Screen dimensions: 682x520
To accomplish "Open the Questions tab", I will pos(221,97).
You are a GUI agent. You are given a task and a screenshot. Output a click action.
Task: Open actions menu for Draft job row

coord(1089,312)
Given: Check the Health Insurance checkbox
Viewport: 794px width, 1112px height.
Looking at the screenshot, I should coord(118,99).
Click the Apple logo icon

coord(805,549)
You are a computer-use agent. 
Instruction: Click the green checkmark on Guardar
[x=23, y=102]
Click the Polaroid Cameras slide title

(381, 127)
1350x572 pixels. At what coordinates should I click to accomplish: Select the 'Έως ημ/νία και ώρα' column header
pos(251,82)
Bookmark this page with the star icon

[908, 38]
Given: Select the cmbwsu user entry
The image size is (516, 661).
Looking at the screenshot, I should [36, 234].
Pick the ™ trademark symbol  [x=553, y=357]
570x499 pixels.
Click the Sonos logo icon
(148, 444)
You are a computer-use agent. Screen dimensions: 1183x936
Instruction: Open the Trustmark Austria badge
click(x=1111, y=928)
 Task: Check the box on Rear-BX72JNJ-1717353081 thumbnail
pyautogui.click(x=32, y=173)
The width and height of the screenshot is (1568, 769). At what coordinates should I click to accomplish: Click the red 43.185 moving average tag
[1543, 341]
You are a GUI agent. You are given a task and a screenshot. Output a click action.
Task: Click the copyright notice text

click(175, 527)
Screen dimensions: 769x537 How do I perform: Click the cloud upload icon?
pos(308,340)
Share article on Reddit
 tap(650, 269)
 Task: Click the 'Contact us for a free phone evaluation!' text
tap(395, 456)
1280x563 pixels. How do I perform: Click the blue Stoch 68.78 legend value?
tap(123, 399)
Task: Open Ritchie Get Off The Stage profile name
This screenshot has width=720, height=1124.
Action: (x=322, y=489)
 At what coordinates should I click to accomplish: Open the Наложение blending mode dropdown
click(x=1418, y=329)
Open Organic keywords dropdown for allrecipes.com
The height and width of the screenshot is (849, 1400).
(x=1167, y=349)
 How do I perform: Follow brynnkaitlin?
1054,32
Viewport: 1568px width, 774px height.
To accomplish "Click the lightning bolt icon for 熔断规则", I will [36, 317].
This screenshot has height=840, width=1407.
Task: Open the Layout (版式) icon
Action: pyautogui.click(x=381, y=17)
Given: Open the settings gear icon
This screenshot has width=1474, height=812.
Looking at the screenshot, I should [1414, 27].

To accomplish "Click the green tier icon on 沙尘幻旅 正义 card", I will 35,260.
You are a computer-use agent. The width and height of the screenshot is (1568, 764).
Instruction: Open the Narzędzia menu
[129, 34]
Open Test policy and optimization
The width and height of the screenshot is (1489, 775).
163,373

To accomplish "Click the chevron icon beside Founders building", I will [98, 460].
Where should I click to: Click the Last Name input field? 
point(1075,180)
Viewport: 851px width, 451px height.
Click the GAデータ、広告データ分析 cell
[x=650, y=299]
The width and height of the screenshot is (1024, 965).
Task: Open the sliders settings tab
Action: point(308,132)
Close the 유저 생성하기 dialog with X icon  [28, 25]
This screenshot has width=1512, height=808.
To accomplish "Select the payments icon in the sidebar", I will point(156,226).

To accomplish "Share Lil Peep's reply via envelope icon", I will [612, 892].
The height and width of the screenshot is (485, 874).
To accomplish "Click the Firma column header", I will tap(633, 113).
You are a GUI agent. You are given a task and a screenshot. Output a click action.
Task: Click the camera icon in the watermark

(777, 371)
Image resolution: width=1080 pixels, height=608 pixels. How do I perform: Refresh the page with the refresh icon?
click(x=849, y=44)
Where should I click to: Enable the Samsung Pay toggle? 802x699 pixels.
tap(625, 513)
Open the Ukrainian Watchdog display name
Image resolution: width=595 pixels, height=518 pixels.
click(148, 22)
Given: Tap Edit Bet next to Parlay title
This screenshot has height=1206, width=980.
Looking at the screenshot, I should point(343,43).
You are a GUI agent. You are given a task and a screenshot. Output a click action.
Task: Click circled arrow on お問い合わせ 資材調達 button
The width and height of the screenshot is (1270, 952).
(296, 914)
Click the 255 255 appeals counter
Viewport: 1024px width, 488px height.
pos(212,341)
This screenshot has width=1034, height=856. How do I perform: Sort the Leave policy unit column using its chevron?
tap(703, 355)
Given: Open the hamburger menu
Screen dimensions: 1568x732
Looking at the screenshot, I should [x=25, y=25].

--*--

### Your task
Look above for the line holding "This screenshot has height=1206, width=980." and the line holding "Task: Click circled", then output exactly those two lines and every line between them, nothing more.

### Answer section
This screenshot has height=1206, width=980.
Looking at the screenshot, I should point(343,43).
You are a GUI agent. You are given a task and a screenshot. Output a click action.
Task: Click circled arrow on お問い合わせ 資材調達 button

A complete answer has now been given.